Which projects to tackle with Makerspace students? We focussed on 3D printing (because those machines arrived first) and encouraging the quick turn-around ethos. We want projects that can be completed within 90 minutes and are engaging. For now, our mantra is “what you have at the end of the session is what gets printed.” We want to ingrain that the best way of figuring out good solutions is to quickly try out the ideas you have to see where the challenges are. For longer courses we’ll evolve into taking time to work on more in-depth projects. Working to deadlines is a important life skill, so our mantra has a second purpose of reinforcing the importance of getting work done in the time available. Of course, before assigning projects, facilitators should attempt them and identify the challenges that you haven’t thought of yet.
1) Quick Intro to 3D
The free iPad app 123D Creature has a intuitive interface and high school students can create creatures without prior experience in a 90 minute session. Students export their creatures via email for printing. This was our gambit for easy early success before picking up less constrained CAD tools. Printing the models took some finessing because many of the creatures had spindly legs. These kept breaking when the printer nozzle bumped them on the way past. We suspect we need extra cooling fans to eliminate some of the curl-up we get when printing overhangs. Next time, we will encourage students to create creatures with thicker legs and feet.
We had planned on the students writing about their creature and how its features adapted it to its (imaginary) environment. Thus we could integrate writing, biology and critical thinking into the project. But only one student finished their creature with time to spare. This writing could possibly move into a homework component.
2) Tinkercad: Tutorials and Dice
The second day, students learned Tinkercad. This is a free, lightweight computer-aided design (CAD) software that runs in a web browser. Their training consisted of making an account, then working through the site’s tutorial lessons. These are step by step and easy to follow. Twenty minutes before the end of class, we asked students make a customized die with their initials on the sides. One of the tutorial lessons does a similar thing, and we wanted to have the students have a custom product to print.

Recorded data:
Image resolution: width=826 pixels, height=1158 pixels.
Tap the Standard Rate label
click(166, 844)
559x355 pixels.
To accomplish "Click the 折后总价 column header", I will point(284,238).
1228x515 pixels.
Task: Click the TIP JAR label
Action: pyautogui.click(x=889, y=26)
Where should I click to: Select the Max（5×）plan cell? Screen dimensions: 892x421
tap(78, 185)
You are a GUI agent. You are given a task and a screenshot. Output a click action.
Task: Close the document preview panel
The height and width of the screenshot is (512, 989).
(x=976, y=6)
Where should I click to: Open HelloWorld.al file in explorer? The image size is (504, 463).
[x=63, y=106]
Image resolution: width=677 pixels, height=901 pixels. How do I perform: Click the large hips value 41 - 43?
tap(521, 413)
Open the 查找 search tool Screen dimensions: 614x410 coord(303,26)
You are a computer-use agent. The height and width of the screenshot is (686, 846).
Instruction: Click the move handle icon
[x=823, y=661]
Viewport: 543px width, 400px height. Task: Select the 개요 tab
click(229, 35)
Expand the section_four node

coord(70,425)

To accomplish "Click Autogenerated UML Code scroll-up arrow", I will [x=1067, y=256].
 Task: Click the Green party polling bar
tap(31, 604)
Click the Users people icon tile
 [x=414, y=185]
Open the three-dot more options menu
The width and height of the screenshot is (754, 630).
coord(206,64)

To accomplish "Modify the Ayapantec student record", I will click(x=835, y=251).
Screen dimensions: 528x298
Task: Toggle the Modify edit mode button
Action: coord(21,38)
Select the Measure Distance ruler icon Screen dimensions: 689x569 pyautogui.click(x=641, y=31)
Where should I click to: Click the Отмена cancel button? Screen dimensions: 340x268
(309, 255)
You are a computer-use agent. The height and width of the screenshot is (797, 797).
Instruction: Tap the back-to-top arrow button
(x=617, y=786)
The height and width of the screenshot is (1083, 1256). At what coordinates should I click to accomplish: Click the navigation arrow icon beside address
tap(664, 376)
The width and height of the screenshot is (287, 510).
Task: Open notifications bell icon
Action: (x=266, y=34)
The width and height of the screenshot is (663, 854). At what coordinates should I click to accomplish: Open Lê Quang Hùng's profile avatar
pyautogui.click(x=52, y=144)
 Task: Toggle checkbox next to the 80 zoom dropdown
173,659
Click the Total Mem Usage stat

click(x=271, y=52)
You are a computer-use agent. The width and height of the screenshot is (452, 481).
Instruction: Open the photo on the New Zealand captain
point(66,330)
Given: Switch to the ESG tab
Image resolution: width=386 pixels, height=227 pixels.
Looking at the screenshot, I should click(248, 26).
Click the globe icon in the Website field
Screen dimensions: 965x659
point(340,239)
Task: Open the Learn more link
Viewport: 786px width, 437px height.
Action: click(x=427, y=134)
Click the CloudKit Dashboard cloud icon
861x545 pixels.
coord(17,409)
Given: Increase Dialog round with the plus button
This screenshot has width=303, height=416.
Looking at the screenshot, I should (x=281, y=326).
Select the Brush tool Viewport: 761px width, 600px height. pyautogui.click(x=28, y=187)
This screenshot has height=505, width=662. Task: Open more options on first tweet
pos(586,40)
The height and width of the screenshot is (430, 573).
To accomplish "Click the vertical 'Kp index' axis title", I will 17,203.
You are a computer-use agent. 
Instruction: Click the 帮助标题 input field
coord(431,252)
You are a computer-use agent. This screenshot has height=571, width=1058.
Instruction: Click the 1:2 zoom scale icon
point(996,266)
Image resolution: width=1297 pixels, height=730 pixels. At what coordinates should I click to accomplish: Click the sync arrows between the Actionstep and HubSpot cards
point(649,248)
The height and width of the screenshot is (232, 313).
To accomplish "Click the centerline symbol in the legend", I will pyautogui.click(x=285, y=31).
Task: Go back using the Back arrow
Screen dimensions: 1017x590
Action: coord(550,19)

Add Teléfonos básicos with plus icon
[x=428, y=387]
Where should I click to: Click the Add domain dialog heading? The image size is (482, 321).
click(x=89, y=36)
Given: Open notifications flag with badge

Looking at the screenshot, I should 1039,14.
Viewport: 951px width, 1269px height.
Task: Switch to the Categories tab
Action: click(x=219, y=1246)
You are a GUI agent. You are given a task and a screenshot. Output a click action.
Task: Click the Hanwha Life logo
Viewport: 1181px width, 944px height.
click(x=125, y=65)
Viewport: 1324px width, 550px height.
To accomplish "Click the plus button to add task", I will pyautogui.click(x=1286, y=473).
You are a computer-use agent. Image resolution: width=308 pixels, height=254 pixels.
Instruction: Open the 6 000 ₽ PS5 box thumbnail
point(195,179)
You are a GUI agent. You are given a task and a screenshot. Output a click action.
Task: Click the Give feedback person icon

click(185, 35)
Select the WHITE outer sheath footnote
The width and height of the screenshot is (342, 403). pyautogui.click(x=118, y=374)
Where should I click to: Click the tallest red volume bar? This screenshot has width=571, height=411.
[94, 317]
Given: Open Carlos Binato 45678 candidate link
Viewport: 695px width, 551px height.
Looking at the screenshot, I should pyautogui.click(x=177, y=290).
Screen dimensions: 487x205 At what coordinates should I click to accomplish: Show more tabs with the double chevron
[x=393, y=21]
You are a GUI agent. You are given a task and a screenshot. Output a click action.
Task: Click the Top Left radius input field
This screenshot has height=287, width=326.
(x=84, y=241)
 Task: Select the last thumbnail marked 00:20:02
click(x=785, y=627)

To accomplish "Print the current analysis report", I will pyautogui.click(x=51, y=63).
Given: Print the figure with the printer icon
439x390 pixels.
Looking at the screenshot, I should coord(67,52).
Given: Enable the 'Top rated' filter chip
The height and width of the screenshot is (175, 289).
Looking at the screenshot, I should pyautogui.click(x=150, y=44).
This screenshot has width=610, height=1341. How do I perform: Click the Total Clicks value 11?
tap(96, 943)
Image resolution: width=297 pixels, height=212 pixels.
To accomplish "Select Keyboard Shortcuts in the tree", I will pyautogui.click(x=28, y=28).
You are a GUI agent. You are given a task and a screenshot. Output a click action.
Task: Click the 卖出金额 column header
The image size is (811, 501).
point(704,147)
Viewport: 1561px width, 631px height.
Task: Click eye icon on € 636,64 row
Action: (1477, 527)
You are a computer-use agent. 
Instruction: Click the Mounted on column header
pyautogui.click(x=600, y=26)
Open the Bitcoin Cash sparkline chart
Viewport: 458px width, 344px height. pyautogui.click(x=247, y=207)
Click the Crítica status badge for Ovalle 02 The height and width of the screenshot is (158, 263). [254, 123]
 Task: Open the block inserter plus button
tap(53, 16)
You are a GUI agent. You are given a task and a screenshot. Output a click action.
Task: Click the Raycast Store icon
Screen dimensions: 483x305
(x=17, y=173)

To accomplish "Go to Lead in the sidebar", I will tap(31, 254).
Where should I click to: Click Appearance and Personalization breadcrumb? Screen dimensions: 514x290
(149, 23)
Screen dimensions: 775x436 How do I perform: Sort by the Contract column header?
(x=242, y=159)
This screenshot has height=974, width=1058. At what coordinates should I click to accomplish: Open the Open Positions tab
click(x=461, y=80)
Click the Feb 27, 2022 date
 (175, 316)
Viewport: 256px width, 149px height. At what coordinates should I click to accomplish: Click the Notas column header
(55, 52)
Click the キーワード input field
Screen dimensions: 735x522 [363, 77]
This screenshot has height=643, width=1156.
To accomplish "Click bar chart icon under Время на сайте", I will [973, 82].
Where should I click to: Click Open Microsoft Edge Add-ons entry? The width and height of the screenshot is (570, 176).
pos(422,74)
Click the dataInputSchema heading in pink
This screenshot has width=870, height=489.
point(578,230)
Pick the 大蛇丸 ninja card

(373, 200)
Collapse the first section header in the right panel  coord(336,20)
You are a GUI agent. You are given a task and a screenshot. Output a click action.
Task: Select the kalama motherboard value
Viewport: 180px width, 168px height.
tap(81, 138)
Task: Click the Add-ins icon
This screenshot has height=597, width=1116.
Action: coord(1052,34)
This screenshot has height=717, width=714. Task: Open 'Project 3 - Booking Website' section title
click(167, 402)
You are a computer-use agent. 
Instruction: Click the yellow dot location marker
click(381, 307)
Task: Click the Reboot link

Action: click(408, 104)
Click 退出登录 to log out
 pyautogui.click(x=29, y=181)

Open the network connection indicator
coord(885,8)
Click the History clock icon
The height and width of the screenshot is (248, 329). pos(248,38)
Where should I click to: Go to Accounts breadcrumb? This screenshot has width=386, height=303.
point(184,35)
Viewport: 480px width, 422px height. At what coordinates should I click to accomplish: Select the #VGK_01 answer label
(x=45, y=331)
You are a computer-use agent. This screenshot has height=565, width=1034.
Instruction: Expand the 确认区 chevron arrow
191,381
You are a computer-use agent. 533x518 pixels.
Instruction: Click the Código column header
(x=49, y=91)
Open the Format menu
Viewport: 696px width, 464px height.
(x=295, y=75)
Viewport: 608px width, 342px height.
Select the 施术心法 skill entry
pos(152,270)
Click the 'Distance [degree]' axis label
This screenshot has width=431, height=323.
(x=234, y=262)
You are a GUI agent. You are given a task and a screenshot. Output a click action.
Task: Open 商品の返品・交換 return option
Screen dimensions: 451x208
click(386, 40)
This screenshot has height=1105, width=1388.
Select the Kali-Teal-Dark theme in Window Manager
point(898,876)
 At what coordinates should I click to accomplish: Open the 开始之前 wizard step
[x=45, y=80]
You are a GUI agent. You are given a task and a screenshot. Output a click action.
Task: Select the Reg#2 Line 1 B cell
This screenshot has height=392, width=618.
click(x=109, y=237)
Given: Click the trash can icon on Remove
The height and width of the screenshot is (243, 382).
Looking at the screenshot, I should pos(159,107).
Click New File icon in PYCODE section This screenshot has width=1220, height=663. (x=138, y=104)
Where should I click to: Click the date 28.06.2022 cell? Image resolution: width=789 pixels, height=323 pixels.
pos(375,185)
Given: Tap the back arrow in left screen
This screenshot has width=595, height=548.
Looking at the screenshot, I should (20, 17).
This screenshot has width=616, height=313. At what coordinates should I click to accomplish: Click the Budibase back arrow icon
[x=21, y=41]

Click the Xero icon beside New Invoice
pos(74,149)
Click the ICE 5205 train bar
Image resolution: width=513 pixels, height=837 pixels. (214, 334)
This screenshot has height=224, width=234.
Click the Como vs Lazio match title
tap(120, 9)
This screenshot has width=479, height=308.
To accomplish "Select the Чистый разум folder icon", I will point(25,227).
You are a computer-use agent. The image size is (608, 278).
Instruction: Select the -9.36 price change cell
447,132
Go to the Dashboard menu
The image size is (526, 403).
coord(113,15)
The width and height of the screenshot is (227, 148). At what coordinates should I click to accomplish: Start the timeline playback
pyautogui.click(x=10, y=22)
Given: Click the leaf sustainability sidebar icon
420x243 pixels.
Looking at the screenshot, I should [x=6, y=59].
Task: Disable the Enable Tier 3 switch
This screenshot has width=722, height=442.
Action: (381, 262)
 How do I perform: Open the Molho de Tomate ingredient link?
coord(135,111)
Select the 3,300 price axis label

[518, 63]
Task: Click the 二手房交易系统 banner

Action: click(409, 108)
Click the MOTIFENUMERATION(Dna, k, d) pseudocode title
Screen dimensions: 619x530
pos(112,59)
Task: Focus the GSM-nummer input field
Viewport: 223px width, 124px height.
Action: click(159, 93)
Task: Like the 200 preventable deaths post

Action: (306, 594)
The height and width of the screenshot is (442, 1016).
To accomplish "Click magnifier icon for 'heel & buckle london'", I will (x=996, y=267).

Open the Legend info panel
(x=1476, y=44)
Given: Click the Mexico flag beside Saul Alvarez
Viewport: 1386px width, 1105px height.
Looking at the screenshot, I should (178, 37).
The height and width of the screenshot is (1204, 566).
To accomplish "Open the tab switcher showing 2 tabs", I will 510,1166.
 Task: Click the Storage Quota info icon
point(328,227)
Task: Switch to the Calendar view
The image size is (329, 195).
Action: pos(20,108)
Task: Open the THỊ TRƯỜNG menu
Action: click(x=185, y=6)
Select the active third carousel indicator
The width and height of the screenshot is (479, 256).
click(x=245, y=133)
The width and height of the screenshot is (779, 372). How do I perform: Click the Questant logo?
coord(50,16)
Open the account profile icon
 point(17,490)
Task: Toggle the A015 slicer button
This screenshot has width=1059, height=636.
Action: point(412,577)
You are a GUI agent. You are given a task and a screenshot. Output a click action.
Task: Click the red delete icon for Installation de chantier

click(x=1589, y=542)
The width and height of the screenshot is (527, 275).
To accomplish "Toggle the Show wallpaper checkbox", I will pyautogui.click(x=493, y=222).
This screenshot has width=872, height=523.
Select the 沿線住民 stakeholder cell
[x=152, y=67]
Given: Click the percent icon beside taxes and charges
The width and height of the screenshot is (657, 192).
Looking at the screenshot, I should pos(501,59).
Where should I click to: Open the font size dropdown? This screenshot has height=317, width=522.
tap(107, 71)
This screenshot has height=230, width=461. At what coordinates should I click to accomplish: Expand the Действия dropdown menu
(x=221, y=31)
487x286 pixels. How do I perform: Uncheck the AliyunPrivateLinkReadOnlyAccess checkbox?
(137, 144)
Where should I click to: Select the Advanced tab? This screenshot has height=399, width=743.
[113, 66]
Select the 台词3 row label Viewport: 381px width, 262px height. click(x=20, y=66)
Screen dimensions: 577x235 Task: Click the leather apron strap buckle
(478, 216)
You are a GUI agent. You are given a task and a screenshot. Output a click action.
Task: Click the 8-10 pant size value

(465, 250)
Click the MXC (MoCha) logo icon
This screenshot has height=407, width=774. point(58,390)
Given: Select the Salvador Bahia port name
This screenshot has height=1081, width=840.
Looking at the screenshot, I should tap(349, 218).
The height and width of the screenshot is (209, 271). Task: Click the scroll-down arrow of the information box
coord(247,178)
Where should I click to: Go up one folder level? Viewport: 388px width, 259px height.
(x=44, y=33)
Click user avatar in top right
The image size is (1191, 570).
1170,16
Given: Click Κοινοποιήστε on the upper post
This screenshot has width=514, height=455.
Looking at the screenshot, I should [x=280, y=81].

Required work:
A. Check each statement against the text on Makerspace projects. For each, answer yes or no and quote the words from the text that decide it.
(i) The 3D printers were the first machines to arrive.
(ii) Most students finished their creature with enough time left over to write about it.
(iii) Tinkercad has to be installed on each computer before students can use it.
B. Pick up the text on Makerspace projects after its last sentence and write what comes next.

Responses by task:
A.
(i) Yes: "because those machines arrived first"
(ii) No: "But only one student finished their creature with time to spare."
(iii) No: "runs in a web browser"

B.
3) Low Risk Collaboration Project: Potato Head Accessories
The first real open project was making parts to stick into a real potato. This allows students to:
- Be artistically creative
- Collaborate by deciding aesthetic then parcelling out the parts
- Take risks because one student couldn’t derail the whole project if they didn’t produce for some reason
- Use Tinkercad without a script
The only directions given was to make the attachment spikes using a cuboid 3mm x 5mm x 15mm, topped with a pyramid. This was to ensure sturdiness, something that had come to light during my own attempts. The students first chose their teams (pairs and trios) then had a quick discussion about aesthetics and who would build what parts. Within 90 minutes, all groups designed legs, arms, eyes, nose and mouth then also added extras like ears, glasses, mustaches and hats. Potatoes seem to last at least two weeks before they need replacing.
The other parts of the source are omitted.